▶ SET TASK
Reproduce the material below line for line, keeping every character unchanged.
____________________
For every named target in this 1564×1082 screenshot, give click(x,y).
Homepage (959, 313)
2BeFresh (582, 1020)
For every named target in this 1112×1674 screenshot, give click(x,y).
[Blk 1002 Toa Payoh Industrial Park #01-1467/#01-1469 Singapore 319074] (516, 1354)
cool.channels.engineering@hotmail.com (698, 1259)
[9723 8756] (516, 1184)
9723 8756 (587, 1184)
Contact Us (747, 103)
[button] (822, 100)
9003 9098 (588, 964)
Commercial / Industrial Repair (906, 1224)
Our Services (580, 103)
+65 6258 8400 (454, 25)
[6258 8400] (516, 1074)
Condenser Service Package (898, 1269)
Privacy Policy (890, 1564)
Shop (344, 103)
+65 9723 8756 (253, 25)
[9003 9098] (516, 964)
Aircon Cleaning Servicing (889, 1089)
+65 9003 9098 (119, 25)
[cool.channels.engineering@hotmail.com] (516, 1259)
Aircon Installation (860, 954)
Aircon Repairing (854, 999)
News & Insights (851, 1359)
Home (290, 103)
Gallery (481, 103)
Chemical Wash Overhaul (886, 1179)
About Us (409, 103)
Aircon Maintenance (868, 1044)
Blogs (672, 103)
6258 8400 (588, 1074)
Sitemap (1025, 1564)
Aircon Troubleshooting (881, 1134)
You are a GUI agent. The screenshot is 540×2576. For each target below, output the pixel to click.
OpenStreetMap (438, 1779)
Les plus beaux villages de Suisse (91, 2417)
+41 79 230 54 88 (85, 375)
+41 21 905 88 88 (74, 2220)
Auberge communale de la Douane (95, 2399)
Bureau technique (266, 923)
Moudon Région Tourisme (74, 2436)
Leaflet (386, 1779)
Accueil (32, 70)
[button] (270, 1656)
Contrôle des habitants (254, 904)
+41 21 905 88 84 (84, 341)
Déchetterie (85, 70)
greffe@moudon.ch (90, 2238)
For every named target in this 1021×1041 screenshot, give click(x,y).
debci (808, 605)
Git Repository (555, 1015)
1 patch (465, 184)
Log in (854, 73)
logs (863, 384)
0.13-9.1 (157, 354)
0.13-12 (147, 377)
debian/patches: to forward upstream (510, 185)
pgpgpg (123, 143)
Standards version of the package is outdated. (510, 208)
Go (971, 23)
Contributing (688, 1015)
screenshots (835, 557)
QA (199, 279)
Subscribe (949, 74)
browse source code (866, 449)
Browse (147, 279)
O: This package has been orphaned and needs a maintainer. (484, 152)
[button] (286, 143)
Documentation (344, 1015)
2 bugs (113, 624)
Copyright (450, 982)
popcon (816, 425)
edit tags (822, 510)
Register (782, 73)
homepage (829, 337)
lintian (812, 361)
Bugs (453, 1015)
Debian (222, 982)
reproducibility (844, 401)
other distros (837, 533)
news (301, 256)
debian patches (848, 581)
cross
____________________
▶ COMPLETE RESPONSE
For every named target in this 1564×1082 screenshot, give click(x,y).
Homepage (959, 313)
2BeFresh (582, 1020)
For every named target in this 1112×1674 screenshot, give click(x,y).
[Blk 1002 Toa Payoh Industrial Park #01-1467/#01-1469 Singapore 319074] (516, 1354)
cool.channels.engineering@hotmail.com (698, 1259)
[9723 8756] (516, 1184)
9723 8756 (587, 1184)
Contact Us (747, 103)
[button] (822, 100)
9003 9098 (588, 964)
Commercial / Industrial Repair (906, 1224)
Our Services (580, 103)
+65 6258 8400 (454, 25)
[6258 8400] (516, 1074)
Condenser Service Package (898, 1269)
Privacy Policy (890, 1564)
Shop (344, 103)
+65 9723 8756 (253, 25)
[9003 9098] (516, 964)
Aircon Cleaning Servicing (889, 1089)
+65 9003 9098 (119, 25)
[cool.channels.engineering@hotmail.com] (516, 1259)
Aircon Installation (860, 954)
Aircon Repairing (854, 999)
News & Insights (851, 1359)
Home (290, 103)
Gallery (481, 103)
Chemical Wash Overhaul (886, 1179)
About Us (409, 103)
Aircon Maintenance (868, 1044)
Blogs (672, 103)
6258 8400 (588, 1074)
Sitemap (1025, 1564)
Aircon Troubleshooting (881, 1134)
You are a GUI agent. The screenshot is 540×2576. For each target below, output the pixel to click.
OpenStreetMap (438, 1779)
Les plus beaux villages de Suisse (91, 2417)
+41 79 230 54 88 (85, 375)
+41 21 905 88 88 (74, 2220)
Auberge communale de la Douane (95, 2399)
Bureau technique (266, 923)
Moudon Région Tourisme (74, 2436)
Leaflet (386, 1779)
Accueil (32, 70)
[button] (270, 1656)
Contrôle des habitants (254, 904)
+41 21 905 88 84 (84, 341)
Déchetterie (85, 70)
greffe@moudon.ch (90, 2238)
For every named target in this 1021×1041 screenshot, give click(x,y).
debci (808, 605)
Git Repository (555, 1015)
1 patch (465, 184)
Log in (854, 73)
logs (863, 384)
0.13-9.1 (157, 354)
0.13-12 (147, 377)
debian/patches: to forward upstream (510, 185)
pgpgpg (123, 143)
Standards version of the package is outdated. (510, 208)
Go (971, 23)
Contributing (688, 1015)
screenshots (835, 557)
QA (199, 279)
Subscribe (949, 74)
browse source code (866, 449)
Browse (147, 279)
O: This package has been orphaned and needs a maintainer. (484, 152)
[button] (286, 143)
Documentation (344, 1015)
2 bugs (113, 624)
Copyright (450, 982)
popcon (816, 425)
edit tags (822, 510)
Register (782, 73)
homepage (829, 337)
lintian (812, 361)
Bugs (453, 1015)
Debian (222, 982)
reproducibility (844, 401)
other distros (837, 533)
news (301, 256)
debian patches (848, 581)
cross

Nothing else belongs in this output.